3. Kaum muslimin berjumlah 1400 orang, keluar bersama unta-unta mereka, tanpa membawa senjata, bukti mereka tidak ingin berperang.

4. Kaum musyrik Quraisy berusaha menghalangi kaum muslimin, setelah kaum Muslimin tiba di Usfan (sekitar 80 km dari Mekah), Busra bin Sufyun datang dengan membawa kabar tentang Quraisy yang telah mengetahui kedatangan Rasulullah Shallallahu ‘alaihi wa sallam dan mereka telah menyiapkan pasukan untuk menghalangi kaum Muslimin memasuki Mekah. Dan Khalid bin Walid dengan pasukan kudanya sudah sampai di daerah Kura’ al-Gamim yang jaraknya dengan Mekah sekitar 64 km.

5. Untuk menghindari pertempuran Rasulullah Shallallahu ‘alaihi wa sallam mengambil jalan alternatif melalui Tsaniyyatil Mirar yaitu nama suatu tempat Hudaibiyah.
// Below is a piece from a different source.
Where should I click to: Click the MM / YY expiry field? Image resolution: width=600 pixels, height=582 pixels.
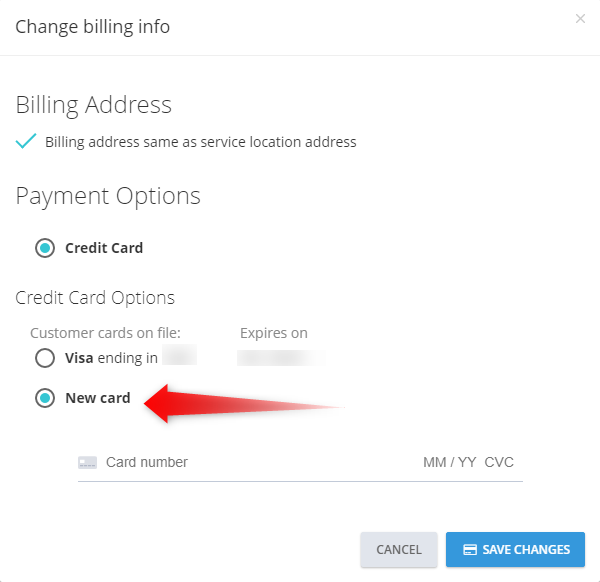point(449,462)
6. Rasulullah mengirim utusan untuk bernegosiasi menegaskan bahwa kedatangan mereka adalah untuk umrah, lalu memilih Umar bin Khattab, namun Umar menolak

يا رسول الله صلى الله عليه وسلم ليس لي بمكة أحد من بني كعب يغضب لي إن أوذيت، فأرسل عثمان بن عفان، فإن عشيرته بها، وإنه مبلغ ما أردت، فدعاه، وأرسله إلى قريش

“Wahai Rasulullah saya khawatir terhadap diri saya sendiri dari orang-orang Quraisy. (karena) di Mekah tidak ada satu pun Bani Adiy bin Ka’ab yang bisa menolongku, sementara kaum Quraisy sudah mengetahui bagaimana permusuhannku dan bagaimana kerasnya aku terhadap mereka. Saya akan tunjukkan orang yang lebih terpandang di mata kaum Quraisy daripada aku yaitu Utsmân bin Affân Radhiyallahu anhu, kemudian beliau memanggil Utsman dan mengutusnya kepada Quraiys. (Shafiyurrahman al Mubarakfury, Ar Rahiqil Makhtum, 1/311)

7. Lama berselang waktu, tersiar kabar bahwa Utsman bin Affan terbunuh, kemudian Rasulullah memanggil para sahabat untuk berjanji setia (bai’at) untuk sabar membela Islam, setia dan siap mati untuk Islam, dan tidak akan berkhianat dalam peperangan.semua sahabat berbaiat di bawah sebuah pohon kecuali seorang munafiq yang bernama Jad bin Qais.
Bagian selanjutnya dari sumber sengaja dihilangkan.